* **Element and text location data**
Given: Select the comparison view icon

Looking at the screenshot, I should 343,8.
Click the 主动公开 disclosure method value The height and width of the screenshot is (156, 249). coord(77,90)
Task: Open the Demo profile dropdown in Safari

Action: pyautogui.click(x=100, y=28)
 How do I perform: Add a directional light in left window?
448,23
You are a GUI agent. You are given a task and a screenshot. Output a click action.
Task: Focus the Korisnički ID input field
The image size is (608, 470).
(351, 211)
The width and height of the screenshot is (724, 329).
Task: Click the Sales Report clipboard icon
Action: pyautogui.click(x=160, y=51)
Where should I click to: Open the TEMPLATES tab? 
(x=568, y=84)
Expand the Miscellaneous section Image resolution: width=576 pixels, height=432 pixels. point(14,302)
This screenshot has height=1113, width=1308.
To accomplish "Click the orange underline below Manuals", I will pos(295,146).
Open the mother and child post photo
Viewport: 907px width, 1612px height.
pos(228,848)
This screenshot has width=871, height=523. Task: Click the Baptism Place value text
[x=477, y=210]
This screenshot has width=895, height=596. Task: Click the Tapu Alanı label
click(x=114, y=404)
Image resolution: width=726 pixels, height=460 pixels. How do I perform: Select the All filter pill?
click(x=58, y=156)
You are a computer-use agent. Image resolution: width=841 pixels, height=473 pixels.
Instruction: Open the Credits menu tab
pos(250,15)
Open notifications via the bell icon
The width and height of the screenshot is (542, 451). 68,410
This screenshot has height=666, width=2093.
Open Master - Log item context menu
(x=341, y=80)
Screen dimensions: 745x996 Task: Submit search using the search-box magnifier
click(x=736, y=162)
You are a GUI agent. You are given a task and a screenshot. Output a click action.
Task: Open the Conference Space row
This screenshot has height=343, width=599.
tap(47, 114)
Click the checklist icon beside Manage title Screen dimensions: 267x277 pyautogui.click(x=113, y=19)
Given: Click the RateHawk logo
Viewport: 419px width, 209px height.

* **Directions for this task**
Report every line in the items above that contains the word "dimensions", treating uppercase and lowercase as different.

* **In response**
Screen dimensions: 745x996 Task: Submit search using the search-box magnifier
Click the checklist icon beside Manage title Screen dimensions: 267x277 pyautogui.click(x=113, y=19)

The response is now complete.